试了大半天,苏无涯他们还没来。李灵溪坐回江玦身边,感觉他身上隐隐散出热气。
“江玦,你……”
手背碰到江玦的额头,李灵溪立即被烫得一惊。
“你发烧了!”
洞内寒冷,江玦又体弱,即使有驱寒结界护着也无济于事。
李灵溪迅速脱下外袍给江玦盖上,可江玦还是半阖眼眸,肩膀微微打着颤,身子越来越烫。
“江玦,江玦。”
李灵溪焦急地唤他名字,半抱着他渡去金乌神力。
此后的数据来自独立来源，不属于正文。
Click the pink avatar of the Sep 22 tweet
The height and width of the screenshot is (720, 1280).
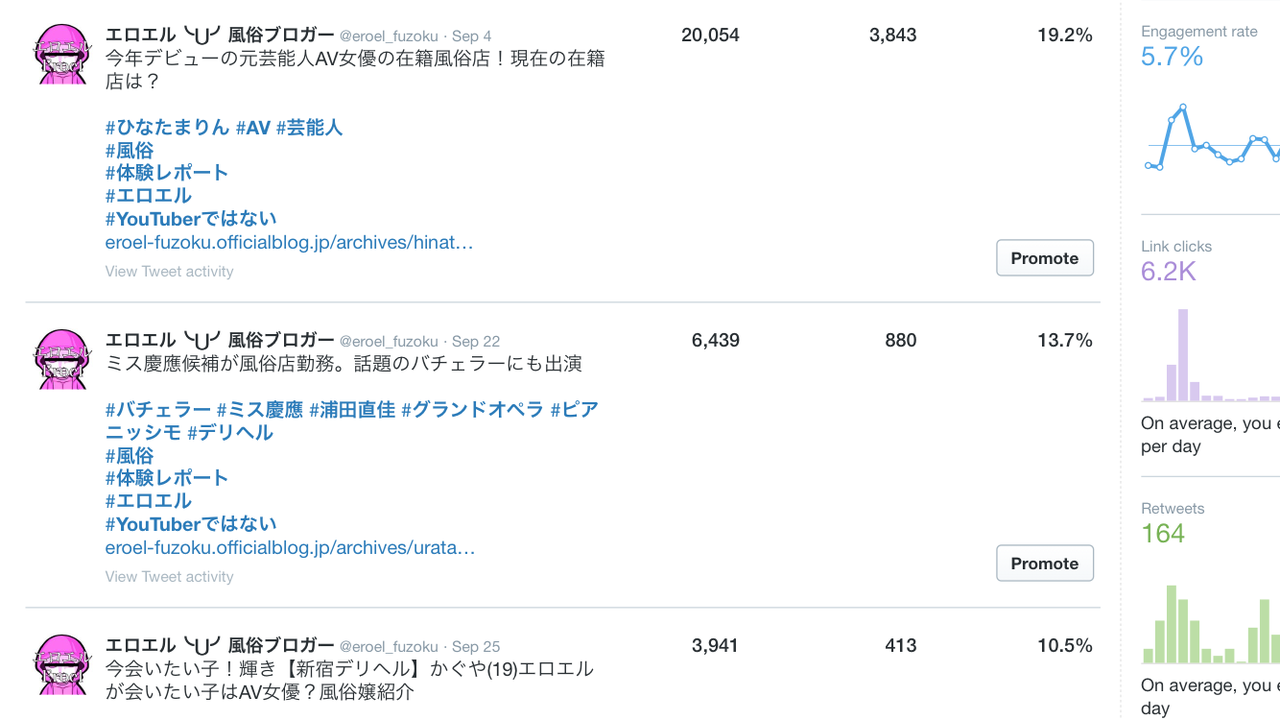pos(63,359)
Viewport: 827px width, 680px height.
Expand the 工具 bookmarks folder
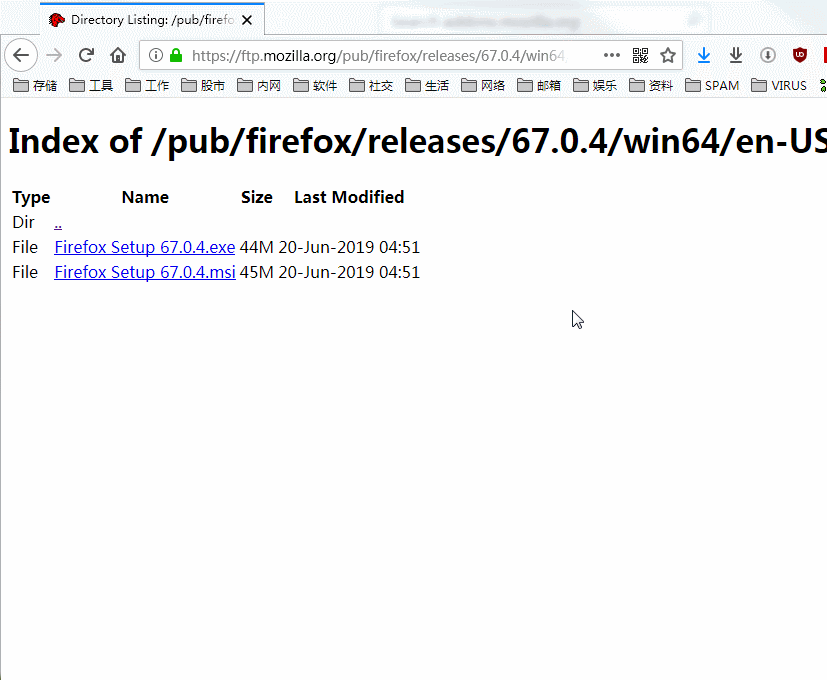[91, 85]
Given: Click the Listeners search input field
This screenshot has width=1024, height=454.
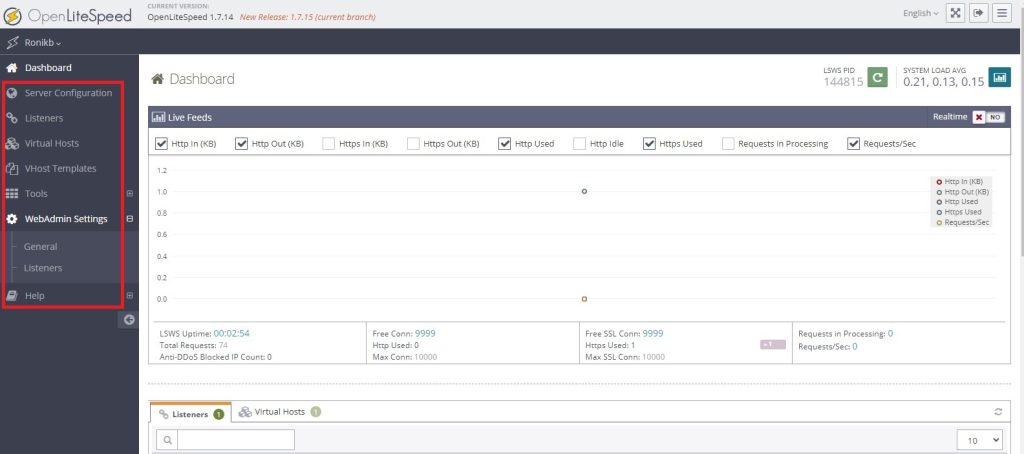Looking at the screenshot, I should click(236, 440).
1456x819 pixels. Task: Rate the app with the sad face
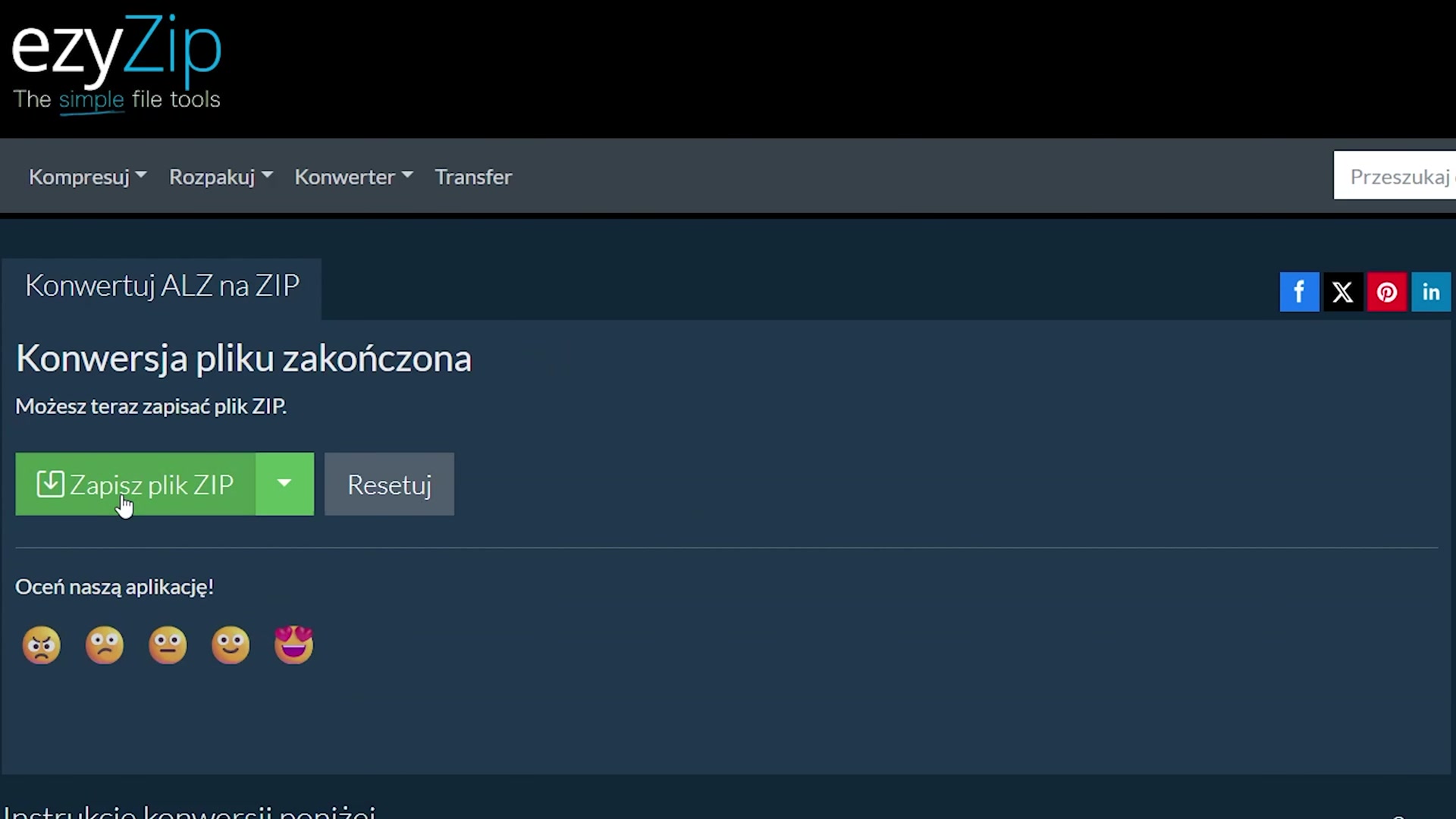click(105, 645)
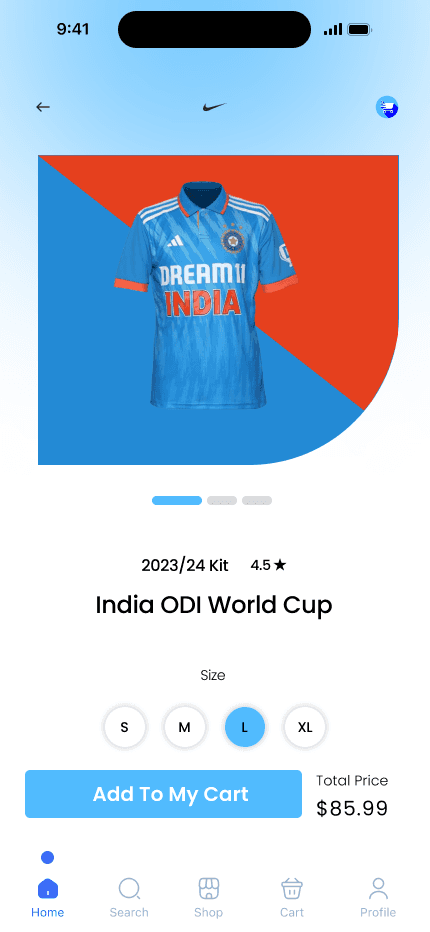The image size is (430, 932).
Task: Click the 4.5 star rating
Action: (x=268, y=565)
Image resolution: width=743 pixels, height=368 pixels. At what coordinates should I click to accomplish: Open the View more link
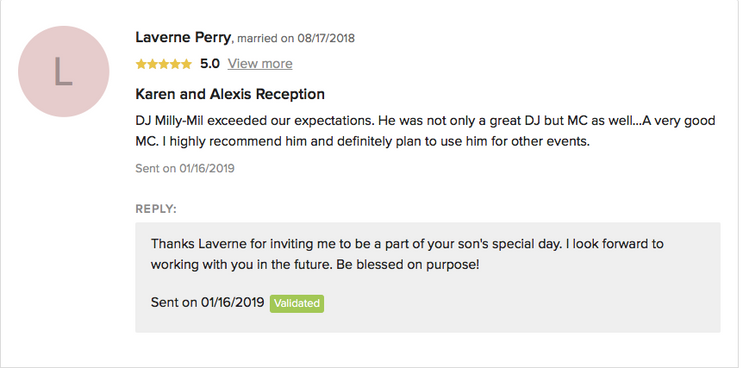260,63

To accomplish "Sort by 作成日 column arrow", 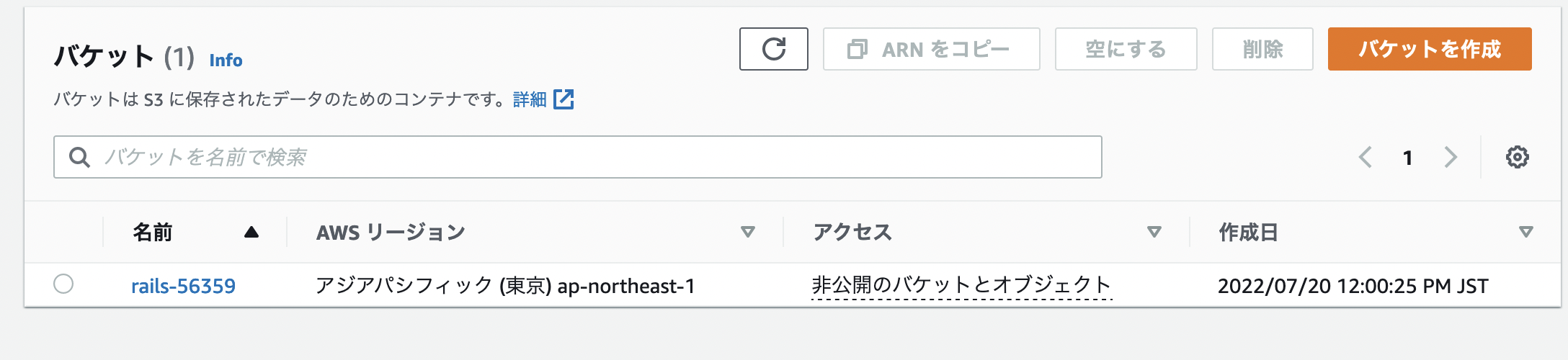I will point(1525,232).
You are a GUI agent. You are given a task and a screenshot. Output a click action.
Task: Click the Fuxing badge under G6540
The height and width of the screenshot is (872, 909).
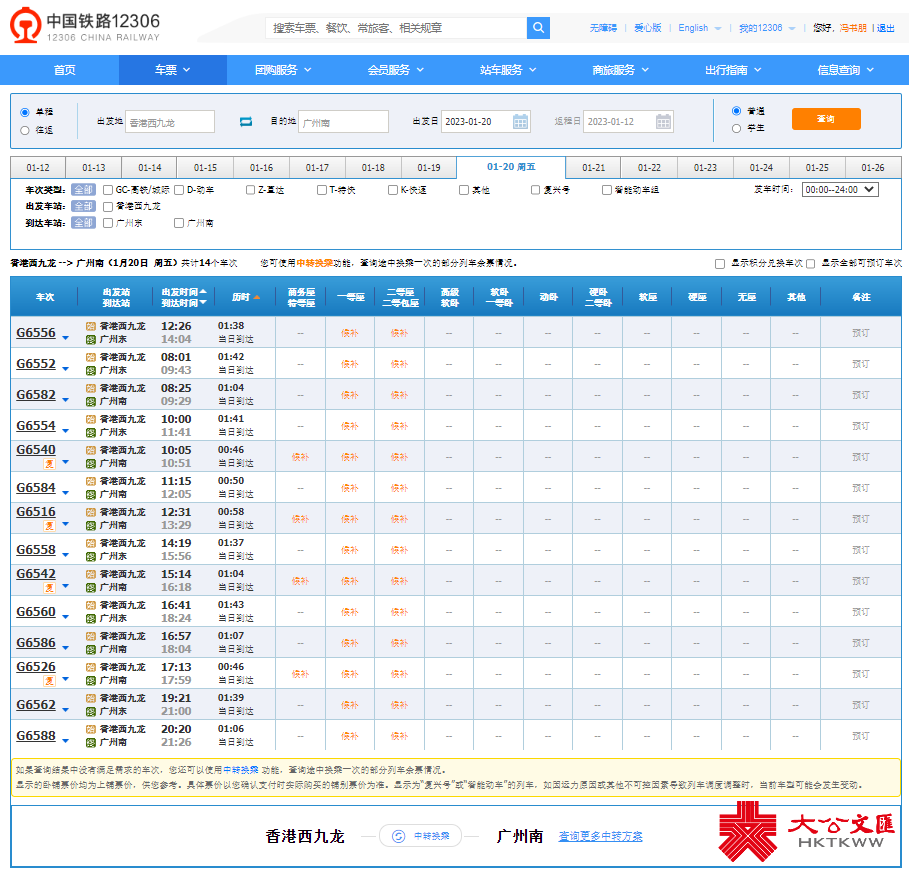[49, 463]
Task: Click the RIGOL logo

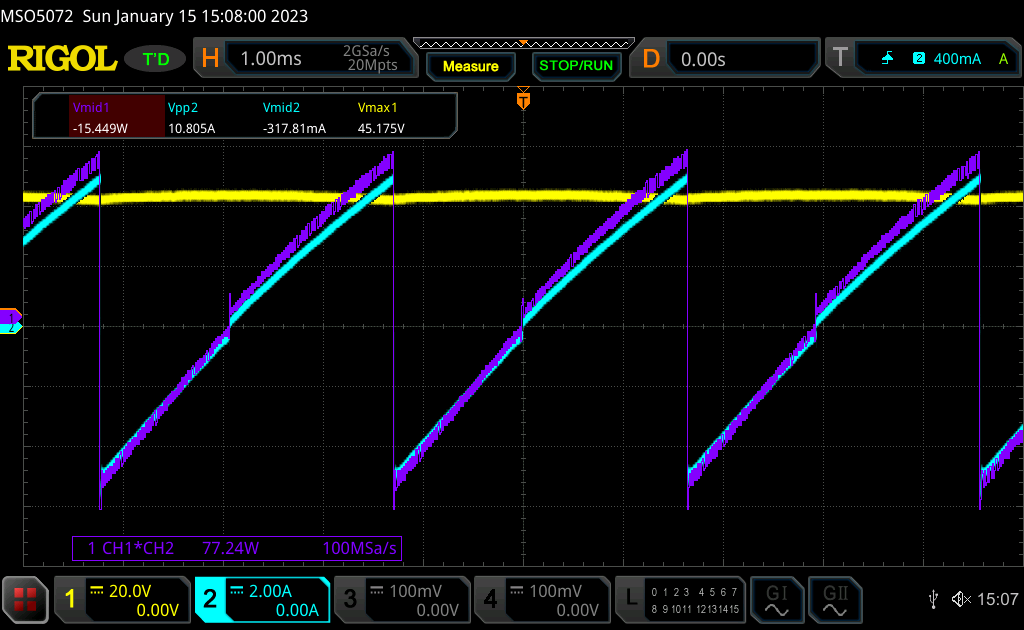Action: coord(62,59)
这样抱了一会儿,他恢复些许力气,把李灵溪往外推。
“多谢阿嫣,我好多了。”
李灵溪反而搂紧他说:“你不许动,太冷了,抱着能暖和些。”
“不可以,”江玦为难道,“我有家室,我妻姓沈。”
李灵溪浑身僵住,被江玦轻轻一挣,就失去这拥抱。她喉咙干渴得冒烟,似有火龙在里头钻,烧得她疼痛不已。
良久过后,她问:“你怎么知道!”
江玦说:“华阳竹院有线索。”
李灵溪又沉默很久,低声说道:“我与你说实话,你确实曾有一位女伴,是个无名小修,人们只知她姓沈,不知她从何处来。你重伤昏迷那年,她也受了伤,不久就死了。你师父和师妹不肯告诉你事实,是怕你伤心。”
江玦听到她说沈娘子死了,心中一阵剧痛,他分明一点也不记得这个人,却本能地害怕她死。
他问:“她当真不在了!”
李灵溪说:“当真。江玦,你朝前看罢,有些事还是忘了好。”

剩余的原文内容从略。